# WHAT TO DO
Transcribe, exactly as they appear, only the lines from the one holding "How do I perform: Expand" through the end of the entries below.

# ENTRIES SUPPLIED
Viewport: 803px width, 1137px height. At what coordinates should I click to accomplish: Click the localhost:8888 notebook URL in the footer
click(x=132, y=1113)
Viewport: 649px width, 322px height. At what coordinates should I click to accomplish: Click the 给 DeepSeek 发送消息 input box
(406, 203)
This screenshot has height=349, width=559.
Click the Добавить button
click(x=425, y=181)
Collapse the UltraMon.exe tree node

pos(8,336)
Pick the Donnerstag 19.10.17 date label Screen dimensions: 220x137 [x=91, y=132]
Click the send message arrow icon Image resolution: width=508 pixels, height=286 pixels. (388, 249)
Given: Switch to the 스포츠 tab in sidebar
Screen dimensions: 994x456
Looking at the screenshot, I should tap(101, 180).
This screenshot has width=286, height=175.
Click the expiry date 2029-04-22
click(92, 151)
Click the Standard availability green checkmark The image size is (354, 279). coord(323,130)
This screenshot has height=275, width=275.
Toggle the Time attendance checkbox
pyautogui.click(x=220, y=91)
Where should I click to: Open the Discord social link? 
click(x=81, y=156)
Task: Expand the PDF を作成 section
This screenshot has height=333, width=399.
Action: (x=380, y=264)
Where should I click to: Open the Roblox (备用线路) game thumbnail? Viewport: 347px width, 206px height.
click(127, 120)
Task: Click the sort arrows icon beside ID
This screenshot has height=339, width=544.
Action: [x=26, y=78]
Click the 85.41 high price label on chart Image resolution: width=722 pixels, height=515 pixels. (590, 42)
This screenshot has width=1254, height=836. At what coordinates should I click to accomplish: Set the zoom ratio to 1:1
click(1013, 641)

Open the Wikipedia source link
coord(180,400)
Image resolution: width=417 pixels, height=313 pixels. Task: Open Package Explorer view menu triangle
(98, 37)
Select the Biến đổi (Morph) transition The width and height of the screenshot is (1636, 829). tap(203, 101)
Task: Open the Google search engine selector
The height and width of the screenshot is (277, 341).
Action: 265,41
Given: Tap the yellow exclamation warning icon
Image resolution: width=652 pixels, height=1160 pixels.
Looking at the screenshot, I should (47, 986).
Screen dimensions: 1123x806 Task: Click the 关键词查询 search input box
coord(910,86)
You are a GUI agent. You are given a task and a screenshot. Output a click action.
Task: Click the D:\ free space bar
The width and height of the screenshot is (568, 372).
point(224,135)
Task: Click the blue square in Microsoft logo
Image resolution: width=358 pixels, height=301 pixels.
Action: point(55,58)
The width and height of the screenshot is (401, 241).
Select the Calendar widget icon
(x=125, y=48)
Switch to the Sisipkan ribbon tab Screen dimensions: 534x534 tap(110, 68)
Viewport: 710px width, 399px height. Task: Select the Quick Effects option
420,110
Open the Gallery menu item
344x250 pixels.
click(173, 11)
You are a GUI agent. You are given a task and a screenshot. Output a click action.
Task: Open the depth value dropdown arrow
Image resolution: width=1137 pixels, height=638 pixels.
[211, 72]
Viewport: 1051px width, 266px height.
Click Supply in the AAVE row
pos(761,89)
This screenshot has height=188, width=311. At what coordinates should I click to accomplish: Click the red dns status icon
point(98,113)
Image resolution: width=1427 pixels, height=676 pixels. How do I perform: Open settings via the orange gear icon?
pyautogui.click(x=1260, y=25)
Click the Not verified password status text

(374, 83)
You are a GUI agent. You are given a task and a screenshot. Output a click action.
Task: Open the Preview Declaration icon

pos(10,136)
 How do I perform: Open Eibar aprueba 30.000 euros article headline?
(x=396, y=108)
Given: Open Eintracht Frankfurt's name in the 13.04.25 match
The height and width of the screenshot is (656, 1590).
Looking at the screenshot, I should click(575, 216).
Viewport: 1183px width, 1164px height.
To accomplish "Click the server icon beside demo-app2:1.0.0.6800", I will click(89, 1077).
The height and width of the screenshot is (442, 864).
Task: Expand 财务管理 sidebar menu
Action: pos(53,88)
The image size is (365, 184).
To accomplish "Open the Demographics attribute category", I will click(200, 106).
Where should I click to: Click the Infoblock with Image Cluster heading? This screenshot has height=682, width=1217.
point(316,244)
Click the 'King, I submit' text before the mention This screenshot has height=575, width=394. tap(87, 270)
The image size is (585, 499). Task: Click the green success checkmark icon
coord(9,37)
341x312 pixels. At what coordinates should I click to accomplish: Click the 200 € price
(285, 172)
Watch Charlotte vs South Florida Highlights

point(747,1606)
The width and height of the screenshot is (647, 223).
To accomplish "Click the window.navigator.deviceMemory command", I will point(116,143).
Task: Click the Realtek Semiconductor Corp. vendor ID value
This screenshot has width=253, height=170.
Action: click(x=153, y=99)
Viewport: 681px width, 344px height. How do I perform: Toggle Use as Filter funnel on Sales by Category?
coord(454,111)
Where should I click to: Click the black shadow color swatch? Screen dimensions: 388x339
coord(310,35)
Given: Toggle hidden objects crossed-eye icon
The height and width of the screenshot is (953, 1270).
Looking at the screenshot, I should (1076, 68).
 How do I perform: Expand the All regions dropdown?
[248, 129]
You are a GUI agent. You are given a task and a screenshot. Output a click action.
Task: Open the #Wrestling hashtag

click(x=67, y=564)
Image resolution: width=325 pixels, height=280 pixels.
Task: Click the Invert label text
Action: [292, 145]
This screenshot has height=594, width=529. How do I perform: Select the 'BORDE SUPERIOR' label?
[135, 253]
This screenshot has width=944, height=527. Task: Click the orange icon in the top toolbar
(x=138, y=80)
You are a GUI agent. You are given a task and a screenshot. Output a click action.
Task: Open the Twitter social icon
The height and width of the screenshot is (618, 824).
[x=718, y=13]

# REPLY
 How do I perform: Expand the All regions dropdown?
[248, 129]
You are a GUI agent. You are given a task and a screenshot. Output a click action.
Task: Open the #Wrestling hashtag

click(x=67, y=564)
Image resolution: width=325 pixels, height=280 pixels.
Task: Click the Invert label text
Action: [292, 145]
This screenshot has height=594, width=529. How do I perform: Select the 'BORDE SUPERIOR' label?
[135, 253]
This screenshot has width=944, height=527. Task: Click the orange icon in the top toolbar
(x=138, y=80)
You are a GUI agent. You are given a task and a screenshot. Output a click action.
Task: Open the Twitter social icon
The height and width of the screenshot is (618, 824).
[x=718, y=13]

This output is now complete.